Now, to get in the mind of Mr. Brown, he thinks very, VERY highly of himself, and if I were to guess, used being passed up on by both major colleges and teams in earlier rounds of the draft as motivation, to prove everyone wrong.

And you know what?

*He fucking did.*






Over time, Antonio Brown became the best wide receiver in the NFL. Like, I don't know if in the period from 2014-2017 if there was even another receiver who could hold a candle to him,  that's how amazingly talented he was. And he was well compensated for it, his last contract for the Steelers paid him $19 million,  making him at the time the highest paid wide receiver in the sport.

Life changing money, something us sports fans could only dream about making. Not only was Brown set for life, he had the ability to give his mom a better home, his children a perfect environment to be raised in, that he didn't get. And that's why his story is so frustrating, because of how deep, and depressing the rabbit hole gets...

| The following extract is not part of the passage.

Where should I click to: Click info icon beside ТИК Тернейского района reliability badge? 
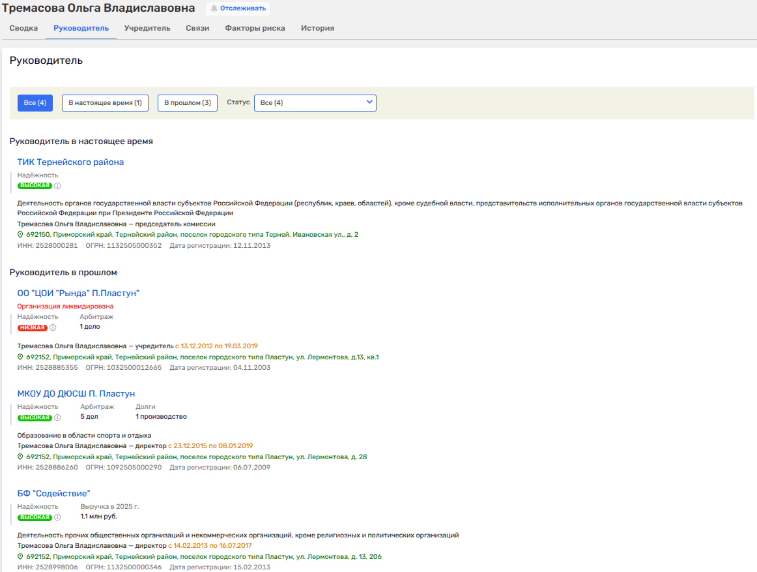pos(57,186)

*Part 1: Icarus Flies High*






I think the best place to begin with Antonio Brown's odd antics, is when in early 2017 after beating the Chiefs in a playoff game, Brown decided to film the locker room afterwards. Now, in sports, their are few places as revered as the locker room. It's one of the scant spaces that athletes  can truly have privacy, and breaking that trust between your fellow players is a big no-no., especially when it you do it while your coach is speaking, and you also catch him calling the team you're about to play "assholes"",  and broadcast that out to thousands of people live.
Ultimately, Brown would apologize to both head coach Mike Tomlin, and the Steelers organization, but this was only beginning of his increasingly bizarre behavior.

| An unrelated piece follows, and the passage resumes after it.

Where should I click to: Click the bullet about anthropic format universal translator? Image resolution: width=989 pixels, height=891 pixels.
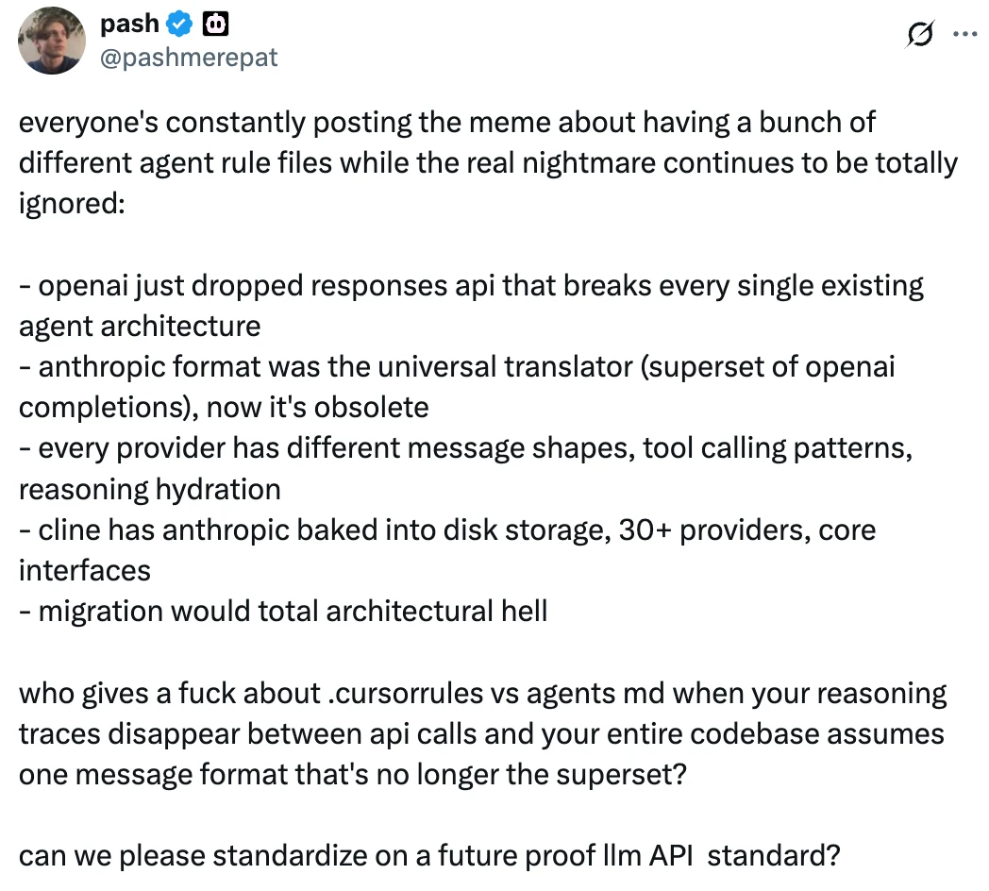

All would be fairly quiet with both Brown, and the Steelers, but in December, 2018, in a game against the New Orleans Saints, when the Steelers are battling to make the playoffs, Brown was dissatisfied, and moody with quarterback Ben Roethlisberger, believing he wasn't getting enough catches, even though at this point in time it's late in the year, and he should be focused and wanting to make the playoffs so the Steelers could get to a Super Bowl, Brown was instead worried about his stats.

It got so bad thatduring practice, Brown chucked a ball at the QB, then decided to not practice the rest of the week. He was then benched the last week of the season, although officially, the Steelers would say it was because of injury. It wouldn't come out until early last year that the team had been enabling this kind of behavior, and eventually got tired of Antonio's shit.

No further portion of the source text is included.